Встают мертвяки на зарядку,
Тряхнув чернозём из глазниц,
Сгибая скелеты вприсядку,
Пугая кладбищенских птиц...
Поэт сам вновь как бы живёт с мертвяками: с безносым офицером, с полусквозной старушкой — и со своим покойницким взором.
И меня однажды за ногу возьмут.
Не спасёт, что я — не лаю и обут.
Что, по слухам, я — талантливый поэт.
Как собаку, меня выбросят в кювет.
Потому что в чёрной сутолоке дня,
Как собаку, переедут и меня.
Но, к счастью, судьба поэта упорно не желала соответствовать его стихам. Помните, как его ещё в 1962 году оплакивал друг Николай Рубцов? Поразмышляйте над этой параллелью судеб: где сейчас Николай Рубцов, и где Глеб Горбовский? Какая-то мистика ведёт каждого по своему пути.

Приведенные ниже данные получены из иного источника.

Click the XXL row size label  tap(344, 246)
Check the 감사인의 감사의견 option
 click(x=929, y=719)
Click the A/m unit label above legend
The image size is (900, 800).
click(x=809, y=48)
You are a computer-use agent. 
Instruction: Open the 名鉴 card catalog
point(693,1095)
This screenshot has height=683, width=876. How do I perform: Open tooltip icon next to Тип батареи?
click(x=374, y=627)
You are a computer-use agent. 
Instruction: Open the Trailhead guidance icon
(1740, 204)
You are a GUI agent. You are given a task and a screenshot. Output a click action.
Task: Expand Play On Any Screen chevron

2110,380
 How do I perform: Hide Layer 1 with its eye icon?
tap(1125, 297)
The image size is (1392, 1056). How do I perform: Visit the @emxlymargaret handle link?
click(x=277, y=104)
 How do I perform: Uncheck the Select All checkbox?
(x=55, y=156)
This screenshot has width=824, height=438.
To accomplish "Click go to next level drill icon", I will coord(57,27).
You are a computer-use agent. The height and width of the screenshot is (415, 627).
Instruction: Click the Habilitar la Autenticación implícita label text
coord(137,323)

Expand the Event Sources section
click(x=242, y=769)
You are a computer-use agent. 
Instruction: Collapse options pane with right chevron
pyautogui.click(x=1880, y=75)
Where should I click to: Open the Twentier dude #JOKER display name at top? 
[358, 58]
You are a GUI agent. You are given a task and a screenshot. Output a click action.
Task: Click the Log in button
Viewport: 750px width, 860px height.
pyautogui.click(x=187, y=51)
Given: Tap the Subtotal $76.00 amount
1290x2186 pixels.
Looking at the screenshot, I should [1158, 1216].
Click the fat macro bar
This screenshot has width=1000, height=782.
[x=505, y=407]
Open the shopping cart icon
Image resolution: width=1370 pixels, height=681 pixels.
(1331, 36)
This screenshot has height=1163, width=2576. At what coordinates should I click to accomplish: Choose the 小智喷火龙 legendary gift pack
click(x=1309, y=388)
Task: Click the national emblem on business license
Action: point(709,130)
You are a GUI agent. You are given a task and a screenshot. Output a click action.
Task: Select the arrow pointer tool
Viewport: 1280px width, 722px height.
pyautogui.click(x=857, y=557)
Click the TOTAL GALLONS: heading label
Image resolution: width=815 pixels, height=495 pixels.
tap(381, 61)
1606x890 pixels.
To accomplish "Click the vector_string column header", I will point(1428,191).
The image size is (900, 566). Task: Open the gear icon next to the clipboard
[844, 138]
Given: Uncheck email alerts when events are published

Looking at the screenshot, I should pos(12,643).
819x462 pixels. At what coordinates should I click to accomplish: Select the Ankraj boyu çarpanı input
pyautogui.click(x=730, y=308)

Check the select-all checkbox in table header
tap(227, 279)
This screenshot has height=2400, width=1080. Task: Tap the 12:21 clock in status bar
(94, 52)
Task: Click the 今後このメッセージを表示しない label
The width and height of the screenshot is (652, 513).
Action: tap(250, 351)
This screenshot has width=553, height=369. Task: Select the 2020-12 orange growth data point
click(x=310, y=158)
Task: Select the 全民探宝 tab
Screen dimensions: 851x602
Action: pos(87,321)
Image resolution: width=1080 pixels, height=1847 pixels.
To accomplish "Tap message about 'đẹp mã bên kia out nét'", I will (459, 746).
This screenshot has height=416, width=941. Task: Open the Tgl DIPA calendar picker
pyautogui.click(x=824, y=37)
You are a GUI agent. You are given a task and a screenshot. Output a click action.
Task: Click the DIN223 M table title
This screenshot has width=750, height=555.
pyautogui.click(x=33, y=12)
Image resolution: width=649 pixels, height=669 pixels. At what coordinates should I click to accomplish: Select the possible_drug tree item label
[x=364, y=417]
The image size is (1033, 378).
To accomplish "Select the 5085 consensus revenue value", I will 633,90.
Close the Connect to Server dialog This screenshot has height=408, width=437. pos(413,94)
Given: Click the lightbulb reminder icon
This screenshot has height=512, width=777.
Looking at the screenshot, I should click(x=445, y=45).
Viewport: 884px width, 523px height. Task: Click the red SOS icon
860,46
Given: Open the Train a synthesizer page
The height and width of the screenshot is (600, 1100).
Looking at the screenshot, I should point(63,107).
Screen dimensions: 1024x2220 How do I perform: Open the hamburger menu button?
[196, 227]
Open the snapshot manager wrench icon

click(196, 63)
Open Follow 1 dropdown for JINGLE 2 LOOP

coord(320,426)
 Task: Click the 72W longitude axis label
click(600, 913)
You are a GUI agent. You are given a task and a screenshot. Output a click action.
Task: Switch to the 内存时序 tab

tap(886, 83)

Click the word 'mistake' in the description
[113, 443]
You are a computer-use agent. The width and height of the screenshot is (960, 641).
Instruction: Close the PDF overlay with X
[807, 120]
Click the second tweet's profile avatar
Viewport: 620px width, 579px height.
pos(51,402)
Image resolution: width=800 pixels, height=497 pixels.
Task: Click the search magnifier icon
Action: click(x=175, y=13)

Впрочем, есенинско-рубцовская судьба ожидала его всерьёз, но иное, не менее мистическое по природе своей предназначение сдвинуло не только его жизнь, но и само творчество в направлении религиозного и национального осознания и себя, и поэзии. Кстати, почти в то же время подобный перелом, может быть, более деятельный, более общественно значимый, произошёл и в судьбе Станислава Куняева, ушедшего достаточно резко из среды вольной, гулевой, бродяжной поэзии в стихию борьбы и социального протеста. Сегодня мне Глеб Горбовский кажется в чём-то похожим на Василия Белова, ещё одного своего блистательного сверстника. Пусть один — прозаик, а другой — поэт, они близки своим стремлением к простоте в творчестве, в приближении к истине, в покаянии за прошлые грехи...
Глеб Горбовский перешагнул через свою полупокойницкую сложность мира, отмахнувшись, и уже всерьёз, от старухи с косой. И опять хочу сравнить судьбу Глеба Горбовского с судьбой Николая Рубцова. Пожалуй, мрачных строк у Горбовского намного больше, поэзия Рубцова гораздо светлее и оптимистичнее, теплее и задушевнее. Он-то не был лишен чувства огромной любви — к природе, к зверушкам, к своей матушке. Вот уж у кого нет даже привкуса приблатнённости. Чего хватало с перебором в раннем Горбовском. И в то же время как они схожи изначально своей неприкаянностью, полусиротской, при живых, но удалённых по разным причинам отцах, обречённостью.
Вспоминает Глеб Горбовский: "Рубцов не любил заставать у меня кого-либо из ленинградских поэтов, все они казались ему декадентами, модернистами... пишущими от ума кривляками. Все они — люди, как правило, с высшим образованием, завзятые эрудиты — невольно отпугивали выходца "из низов", и когда Николай вдруг узнал, что я — недоучка и в какой-то мере скиталец, бродяга, то проникся ко мне искренним уважением. Не из солидарности неуча к неучу... а из солидарности неприкаянных, причём неприкаянных сызмальства...".